The Courtroom Battle
Back in Liverpool, investor William Gregson was dissatisfied with the profit on his investment. He submitted an insurance claim for £30 per lost slave—a considerable sum in today's money. The insurers declined to pay. In March 1783, Gregson took them to court and won a trial by jury, with his lawyers claiming that throwing the enslaved people overboard had been “necessary.”
The Spark for Abolition
According to Kara, “there is a direct line of causality between the public exposure of the Zorg murders and the first movement to abolish slavery in England.” Merely twelve days after the trial, an anonymous letter appeared in a widely read English newspaper.
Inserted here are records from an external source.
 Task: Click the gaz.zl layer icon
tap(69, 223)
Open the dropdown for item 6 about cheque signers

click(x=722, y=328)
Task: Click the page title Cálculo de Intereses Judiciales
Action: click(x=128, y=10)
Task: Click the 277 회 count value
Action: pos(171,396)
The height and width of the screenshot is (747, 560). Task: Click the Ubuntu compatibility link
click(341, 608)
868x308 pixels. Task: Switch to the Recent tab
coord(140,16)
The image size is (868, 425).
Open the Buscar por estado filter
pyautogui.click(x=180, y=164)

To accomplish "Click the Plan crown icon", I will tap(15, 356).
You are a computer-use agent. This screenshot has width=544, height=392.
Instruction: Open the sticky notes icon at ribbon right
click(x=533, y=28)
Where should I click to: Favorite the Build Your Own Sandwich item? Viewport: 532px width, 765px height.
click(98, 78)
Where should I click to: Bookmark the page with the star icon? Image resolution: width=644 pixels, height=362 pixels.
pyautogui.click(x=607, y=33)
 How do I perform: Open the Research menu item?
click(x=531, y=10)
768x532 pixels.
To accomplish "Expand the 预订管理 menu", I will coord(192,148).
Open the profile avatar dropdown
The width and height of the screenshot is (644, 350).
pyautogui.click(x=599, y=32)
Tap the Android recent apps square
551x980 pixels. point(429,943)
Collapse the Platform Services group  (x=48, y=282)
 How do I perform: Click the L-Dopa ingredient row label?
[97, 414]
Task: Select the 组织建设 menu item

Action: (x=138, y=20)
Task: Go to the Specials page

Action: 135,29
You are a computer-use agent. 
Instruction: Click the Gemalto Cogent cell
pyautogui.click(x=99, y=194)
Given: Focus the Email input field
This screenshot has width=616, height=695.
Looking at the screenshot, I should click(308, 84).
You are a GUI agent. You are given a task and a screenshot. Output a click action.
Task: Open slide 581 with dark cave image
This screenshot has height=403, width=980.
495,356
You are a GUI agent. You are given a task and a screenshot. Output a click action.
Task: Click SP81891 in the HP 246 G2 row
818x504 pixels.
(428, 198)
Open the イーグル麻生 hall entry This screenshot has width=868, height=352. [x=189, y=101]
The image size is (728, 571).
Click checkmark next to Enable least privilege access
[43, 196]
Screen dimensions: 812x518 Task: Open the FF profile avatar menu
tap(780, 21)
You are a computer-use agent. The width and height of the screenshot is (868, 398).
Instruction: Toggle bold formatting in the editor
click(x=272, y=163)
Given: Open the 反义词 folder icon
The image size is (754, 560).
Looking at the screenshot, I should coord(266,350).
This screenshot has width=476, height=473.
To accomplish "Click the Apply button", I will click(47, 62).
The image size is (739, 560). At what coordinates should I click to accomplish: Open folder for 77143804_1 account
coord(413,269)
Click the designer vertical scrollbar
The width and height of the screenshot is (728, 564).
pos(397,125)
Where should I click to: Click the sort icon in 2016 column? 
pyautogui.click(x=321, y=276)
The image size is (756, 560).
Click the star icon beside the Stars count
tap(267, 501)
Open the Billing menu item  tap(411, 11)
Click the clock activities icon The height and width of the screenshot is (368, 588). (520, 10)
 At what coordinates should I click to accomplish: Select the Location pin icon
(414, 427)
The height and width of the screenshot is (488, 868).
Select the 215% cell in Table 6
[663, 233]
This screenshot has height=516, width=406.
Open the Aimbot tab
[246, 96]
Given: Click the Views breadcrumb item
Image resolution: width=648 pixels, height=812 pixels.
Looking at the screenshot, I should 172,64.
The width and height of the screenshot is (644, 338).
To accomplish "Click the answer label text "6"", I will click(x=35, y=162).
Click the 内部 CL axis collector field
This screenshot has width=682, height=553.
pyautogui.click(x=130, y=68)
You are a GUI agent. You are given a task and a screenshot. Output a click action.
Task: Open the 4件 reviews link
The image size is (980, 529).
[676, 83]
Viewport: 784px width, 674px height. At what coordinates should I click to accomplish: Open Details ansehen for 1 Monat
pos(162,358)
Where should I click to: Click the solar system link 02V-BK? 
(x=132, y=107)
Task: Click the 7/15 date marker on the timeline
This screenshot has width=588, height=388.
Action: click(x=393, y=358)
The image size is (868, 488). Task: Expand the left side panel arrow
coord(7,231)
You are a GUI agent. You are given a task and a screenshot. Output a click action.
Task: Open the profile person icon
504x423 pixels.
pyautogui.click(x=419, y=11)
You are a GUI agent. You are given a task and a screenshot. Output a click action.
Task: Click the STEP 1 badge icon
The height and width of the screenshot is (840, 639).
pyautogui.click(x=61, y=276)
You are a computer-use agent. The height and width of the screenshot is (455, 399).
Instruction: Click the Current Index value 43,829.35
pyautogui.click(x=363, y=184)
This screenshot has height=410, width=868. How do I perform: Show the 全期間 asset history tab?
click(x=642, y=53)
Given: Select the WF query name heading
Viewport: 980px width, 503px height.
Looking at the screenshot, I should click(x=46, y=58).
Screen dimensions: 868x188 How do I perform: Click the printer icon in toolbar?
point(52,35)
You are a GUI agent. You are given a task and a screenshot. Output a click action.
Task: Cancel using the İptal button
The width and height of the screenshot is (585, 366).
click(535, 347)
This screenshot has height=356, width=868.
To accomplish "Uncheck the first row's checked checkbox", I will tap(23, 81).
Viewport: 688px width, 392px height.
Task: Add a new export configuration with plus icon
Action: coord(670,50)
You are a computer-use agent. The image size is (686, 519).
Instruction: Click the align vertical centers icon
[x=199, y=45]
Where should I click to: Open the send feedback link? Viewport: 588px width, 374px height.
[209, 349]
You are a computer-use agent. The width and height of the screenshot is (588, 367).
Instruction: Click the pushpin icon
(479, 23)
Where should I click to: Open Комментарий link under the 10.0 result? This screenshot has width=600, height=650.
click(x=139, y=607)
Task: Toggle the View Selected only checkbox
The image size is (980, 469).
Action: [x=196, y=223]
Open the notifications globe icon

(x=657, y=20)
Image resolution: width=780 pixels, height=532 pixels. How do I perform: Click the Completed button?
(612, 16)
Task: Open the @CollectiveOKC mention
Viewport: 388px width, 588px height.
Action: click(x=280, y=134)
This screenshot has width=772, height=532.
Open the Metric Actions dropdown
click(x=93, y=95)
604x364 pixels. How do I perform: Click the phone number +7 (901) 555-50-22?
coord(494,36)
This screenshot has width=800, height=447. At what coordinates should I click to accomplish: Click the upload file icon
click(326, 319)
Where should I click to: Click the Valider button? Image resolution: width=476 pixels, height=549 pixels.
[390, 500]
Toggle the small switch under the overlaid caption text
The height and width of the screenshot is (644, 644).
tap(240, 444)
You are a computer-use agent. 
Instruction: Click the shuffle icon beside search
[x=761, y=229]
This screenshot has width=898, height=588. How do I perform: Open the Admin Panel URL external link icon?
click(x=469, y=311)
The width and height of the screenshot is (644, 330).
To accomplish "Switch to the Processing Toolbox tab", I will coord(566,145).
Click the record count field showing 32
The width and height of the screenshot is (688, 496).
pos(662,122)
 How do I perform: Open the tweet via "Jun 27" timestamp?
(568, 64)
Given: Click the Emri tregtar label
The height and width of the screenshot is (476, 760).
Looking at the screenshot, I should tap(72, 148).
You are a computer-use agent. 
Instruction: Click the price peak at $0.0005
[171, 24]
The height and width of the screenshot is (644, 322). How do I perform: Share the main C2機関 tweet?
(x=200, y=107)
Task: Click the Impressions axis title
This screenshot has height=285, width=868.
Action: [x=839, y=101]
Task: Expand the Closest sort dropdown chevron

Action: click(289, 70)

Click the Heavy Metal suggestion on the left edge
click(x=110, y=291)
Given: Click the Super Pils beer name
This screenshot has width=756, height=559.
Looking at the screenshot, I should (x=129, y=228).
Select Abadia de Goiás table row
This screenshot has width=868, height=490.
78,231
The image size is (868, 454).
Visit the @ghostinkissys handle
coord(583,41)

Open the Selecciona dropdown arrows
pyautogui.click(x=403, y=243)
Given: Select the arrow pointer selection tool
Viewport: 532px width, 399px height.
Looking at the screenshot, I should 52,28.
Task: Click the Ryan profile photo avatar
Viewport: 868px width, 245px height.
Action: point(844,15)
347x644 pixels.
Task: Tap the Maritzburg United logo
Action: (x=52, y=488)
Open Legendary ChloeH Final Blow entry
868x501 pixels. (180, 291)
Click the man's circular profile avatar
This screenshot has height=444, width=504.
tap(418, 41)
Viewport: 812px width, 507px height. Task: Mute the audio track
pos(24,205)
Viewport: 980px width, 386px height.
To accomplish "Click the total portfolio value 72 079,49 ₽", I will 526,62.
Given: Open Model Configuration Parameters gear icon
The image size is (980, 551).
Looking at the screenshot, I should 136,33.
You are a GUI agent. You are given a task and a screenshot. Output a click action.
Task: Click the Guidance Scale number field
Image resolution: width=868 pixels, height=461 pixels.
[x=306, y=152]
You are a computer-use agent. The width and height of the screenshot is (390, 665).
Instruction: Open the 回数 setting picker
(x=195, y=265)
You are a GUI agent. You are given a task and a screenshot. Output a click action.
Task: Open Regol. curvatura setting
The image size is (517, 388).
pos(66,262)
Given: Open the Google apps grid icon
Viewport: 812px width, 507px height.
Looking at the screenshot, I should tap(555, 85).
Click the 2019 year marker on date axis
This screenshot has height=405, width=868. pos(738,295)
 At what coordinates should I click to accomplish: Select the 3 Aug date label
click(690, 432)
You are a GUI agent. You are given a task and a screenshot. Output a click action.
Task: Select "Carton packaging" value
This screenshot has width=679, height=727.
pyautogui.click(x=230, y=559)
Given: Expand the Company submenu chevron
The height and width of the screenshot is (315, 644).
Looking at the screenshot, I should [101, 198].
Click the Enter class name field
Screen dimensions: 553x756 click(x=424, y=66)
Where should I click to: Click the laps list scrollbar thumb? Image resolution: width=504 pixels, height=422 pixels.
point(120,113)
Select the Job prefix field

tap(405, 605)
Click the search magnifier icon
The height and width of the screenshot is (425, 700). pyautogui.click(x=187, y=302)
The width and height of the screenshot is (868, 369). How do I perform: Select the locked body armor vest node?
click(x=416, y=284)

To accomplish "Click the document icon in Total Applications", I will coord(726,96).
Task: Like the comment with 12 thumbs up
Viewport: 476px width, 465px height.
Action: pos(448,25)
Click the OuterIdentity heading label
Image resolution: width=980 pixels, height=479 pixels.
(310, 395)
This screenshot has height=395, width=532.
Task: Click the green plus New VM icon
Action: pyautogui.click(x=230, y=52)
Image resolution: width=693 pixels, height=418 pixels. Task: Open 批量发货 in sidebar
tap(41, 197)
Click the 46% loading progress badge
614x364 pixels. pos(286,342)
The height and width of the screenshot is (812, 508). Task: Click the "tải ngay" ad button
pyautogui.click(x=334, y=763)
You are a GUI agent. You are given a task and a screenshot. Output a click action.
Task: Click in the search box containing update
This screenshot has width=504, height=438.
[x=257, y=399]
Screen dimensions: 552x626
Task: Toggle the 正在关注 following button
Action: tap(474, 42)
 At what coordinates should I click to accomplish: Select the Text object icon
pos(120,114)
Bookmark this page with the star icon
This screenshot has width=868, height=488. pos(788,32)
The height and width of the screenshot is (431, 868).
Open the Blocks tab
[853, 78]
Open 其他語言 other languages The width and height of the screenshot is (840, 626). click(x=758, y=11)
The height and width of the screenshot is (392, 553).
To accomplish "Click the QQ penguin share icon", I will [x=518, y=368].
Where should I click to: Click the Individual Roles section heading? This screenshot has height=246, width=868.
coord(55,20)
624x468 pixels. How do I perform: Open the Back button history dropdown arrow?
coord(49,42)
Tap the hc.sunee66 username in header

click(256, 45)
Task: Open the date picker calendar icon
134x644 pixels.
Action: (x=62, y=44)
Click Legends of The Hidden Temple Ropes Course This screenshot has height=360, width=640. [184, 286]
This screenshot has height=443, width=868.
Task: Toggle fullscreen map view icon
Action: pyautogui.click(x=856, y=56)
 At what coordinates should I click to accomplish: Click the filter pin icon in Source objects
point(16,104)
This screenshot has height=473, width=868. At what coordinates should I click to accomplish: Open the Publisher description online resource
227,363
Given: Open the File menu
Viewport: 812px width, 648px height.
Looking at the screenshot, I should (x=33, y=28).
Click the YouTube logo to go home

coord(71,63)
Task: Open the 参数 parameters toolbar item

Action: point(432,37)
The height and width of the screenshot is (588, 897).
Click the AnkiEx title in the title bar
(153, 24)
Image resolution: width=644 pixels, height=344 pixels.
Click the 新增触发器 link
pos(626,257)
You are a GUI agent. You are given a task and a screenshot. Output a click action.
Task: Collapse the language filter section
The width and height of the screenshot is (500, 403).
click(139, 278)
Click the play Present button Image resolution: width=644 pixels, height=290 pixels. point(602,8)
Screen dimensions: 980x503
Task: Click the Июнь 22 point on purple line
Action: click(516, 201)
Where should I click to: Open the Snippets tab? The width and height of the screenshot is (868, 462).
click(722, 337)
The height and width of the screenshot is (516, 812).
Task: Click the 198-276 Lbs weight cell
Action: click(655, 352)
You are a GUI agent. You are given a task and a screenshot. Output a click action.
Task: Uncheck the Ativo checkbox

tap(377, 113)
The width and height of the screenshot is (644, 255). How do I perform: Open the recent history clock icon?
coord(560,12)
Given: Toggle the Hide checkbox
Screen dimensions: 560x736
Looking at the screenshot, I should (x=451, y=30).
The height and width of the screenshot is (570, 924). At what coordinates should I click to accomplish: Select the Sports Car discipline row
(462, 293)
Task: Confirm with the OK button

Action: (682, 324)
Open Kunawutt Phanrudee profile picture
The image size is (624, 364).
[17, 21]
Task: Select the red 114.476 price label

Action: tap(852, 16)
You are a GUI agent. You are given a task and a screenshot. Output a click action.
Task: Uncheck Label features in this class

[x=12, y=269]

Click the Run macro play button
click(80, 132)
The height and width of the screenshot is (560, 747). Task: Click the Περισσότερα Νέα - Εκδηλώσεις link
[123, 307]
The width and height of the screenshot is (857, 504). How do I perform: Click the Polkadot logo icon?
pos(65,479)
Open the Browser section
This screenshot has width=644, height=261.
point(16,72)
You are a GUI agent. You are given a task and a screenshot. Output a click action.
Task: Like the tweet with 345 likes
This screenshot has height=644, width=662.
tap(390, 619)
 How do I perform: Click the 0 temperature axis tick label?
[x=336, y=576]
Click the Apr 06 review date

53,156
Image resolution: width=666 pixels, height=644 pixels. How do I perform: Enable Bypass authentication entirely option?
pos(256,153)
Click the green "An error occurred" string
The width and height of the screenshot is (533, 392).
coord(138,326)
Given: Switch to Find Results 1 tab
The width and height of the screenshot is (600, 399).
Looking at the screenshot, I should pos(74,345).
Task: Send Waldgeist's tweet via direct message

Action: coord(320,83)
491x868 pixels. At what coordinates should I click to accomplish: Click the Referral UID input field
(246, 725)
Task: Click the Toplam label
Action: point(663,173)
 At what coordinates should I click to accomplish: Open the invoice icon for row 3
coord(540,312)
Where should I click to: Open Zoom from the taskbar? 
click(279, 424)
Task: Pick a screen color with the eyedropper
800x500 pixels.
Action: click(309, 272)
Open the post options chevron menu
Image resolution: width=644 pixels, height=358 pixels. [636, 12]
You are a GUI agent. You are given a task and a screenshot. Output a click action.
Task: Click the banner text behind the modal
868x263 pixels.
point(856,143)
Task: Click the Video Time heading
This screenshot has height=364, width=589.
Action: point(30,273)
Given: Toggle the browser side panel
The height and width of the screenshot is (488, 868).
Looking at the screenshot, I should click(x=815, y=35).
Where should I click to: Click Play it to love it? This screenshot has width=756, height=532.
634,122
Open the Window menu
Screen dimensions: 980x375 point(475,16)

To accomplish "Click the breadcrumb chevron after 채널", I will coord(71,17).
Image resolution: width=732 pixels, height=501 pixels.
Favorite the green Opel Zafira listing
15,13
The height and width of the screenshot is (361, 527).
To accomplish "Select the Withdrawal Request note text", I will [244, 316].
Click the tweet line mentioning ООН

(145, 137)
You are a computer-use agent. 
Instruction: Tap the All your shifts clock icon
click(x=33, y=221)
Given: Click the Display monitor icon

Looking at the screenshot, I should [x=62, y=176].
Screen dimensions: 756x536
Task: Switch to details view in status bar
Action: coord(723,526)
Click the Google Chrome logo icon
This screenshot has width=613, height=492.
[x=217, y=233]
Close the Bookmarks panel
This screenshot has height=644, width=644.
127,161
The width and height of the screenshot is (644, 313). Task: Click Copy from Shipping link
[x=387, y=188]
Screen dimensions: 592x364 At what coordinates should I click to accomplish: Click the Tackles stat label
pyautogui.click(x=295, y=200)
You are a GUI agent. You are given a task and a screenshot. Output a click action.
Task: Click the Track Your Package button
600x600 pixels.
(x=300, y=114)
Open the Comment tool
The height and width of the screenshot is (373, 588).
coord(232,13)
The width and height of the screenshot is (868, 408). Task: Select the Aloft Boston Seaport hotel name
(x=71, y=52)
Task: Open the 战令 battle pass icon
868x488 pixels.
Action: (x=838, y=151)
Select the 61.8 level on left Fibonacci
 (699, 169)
The author, who claimed to have been present the court proceedings, made a powerful case against slavery, citing the Zorg case as a key illustration of its inherent evil. Olaudah Equiano read the letter and brought it to the activist Granville Sharp, who filed a motion for a new trial. At the subsequent hearing, the events on the Zorg were examined in forensic detail, exactly what the abolitionists had hoped for.
The Road to 1807
In the spring of 1787, the initial group of the Society for Effecting the Abolition of the Slave Trade first met. Over the following years, they petitioned, orated, organized campaigns, and gathered evidence on the realities of the slave trade. “Their efforts,” Kara writes, “would lay a blueprint for the pursuit of social justice.” After years of struggles, the Act for the Abolition of the Slave Trade was finally passed in 1807.
A Lasting Legacy
The question of who or what should be credited for abolition is contentious. The Zorg's legacy, however, is powerfully evident in J.M.W. Turner's famous painting, The Slave Ship, which was inspired by the events of 1781. While slavery has been near-universal in human history, its abolition following a sustained mass campaign was historic, serving as an affirmation to the power of persistent activism, the pen, and unwavering determination.
The Author's Approach
In contrast to his other work—such as the acclaimed Cobalt Red—Kara has had to address certain lacunae in the historical record. Consequently, speculative passages contrast with rigorously researched accounts, giving the book a slightly chimeric feel. A blend of narrative suspense and part historical analysis, The Zorg nevertheless manages to shedding light on one of history's most horrific episodes, using compelling prose and meticulous research to assemble a portrait that haunts the reader well after the final page.